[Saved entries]
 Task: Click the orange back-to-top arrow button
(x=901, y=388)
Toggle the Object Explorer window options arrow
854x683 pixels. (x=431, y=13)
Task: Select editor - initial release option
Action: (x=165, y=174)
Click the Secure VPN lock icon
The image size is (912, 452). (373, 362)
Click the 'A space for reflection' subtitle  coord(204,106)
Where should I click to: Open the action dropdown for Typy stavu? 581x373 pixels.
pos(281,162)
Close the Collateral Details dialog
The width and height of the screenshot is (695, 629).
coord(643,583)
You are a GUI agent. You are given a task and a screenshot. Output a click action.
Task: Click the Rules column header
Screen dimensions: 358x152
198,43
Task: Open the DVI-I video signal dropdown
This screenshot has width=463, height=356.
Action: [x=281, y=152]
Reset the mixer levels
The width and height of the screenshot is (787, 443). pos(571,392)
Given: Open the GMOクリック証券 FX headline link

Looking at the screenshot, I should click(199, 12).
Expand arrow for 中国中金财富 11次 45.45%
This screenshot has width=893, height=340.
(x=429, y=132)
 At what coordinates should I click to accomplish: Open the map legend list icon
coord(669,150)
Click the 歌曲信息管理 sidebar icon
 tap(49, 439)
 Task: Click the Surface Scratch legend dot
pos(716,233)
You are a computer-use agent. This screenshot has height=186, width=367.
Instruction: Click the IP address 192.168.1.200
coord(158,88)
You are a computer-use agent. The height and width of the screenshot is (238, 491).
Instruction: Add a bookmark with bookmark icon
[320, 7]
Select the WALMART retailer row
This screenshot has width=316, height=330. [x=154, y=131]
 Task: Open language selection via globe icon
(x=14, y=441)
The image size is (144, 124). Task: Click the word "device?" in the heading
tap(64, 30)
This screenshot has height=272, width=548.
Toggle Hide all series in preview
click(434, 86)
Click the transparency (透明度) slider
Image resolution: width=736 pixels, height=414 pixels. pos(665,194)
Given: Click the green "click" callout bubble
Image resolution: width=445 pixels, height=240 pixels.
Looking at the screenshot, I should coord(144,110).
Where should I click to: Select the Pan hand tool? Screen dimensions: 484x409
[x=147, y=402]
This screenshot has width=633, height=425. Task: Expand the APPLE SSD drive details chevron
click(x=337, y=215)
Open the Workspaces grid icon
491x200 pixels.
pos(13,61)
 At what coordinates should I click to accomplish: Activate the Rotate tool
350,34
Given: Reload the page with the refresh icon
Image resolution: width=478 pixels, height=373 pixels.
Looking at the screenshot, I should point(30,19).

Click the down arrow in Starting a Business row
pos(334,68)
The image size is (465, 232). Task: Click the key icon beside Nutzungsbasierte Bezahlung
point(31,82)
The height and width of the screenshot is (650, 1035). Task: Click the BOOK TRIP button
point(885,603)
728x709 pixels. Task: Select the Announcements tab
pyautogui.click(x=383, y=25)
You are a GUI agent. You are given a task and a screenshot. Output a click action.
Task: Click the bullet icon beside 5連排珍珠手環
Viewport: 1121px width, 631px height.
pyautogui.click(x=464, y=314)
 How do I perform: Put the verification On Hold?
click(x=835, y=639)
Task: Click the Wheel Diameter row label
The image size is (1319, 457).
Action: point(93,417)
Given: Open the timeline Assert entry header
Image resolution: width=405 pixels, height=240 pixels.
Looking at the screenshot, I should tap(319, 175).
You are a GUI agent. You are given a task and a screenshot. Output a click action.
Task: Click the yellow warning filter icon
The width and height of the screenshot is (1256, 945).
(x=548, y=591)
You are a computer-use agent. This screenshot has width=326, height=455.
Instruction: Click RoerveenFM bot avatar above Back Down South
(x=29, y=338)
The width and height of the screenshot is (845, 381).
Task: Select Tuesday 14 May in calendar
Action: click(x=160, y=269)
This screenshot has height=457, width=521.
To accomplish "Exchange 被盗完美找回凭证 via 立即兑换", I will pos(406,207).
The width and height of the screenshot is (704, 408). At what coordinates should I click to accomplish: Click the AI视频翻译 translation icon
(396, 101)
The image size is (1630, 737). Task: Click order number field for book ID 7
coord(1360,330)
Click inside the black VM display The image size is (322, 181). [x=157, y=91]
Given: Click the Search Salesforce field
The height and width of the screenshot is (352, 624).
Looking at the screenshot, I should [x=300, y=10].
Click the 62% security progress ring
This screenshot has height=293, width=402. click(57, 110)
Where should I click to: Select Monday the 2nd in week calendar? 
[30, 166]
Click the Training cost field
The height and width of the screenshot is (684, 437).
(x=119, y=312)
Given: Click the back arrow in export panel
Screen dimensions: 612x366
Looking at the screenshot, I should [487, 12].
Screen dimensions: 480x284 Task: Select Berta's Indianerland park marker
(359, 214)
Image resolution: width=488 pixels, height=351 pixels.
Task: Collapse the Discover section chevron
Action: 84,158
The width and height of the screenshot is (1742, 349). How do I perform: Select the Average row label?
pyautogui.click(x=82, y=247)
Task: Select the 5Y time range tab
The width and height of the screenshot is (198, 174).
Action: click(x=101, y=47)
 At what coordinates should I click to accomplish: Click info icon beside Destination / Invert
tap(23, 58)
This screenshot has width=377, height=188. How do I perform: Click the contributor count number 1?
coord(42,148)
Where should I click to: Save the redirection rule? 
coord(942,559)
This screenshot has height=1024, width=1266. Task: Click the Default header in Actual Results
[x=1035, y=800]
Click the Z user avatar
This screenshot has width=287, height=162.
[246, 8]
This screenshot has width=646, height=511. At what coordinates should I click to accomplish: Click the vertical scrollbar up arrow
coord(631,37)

:: Instructions to follow ::
Among the lines of the data above, find those with the word "computer" and show them.

:: Solved problem ::
You are a computer-use agent. This screenshot has height=186, width=367.
You are a computer-use agent. The height and width of the screenshot is (238, 491).
You are a computer-use agent. This screenshot has width=326, height=455.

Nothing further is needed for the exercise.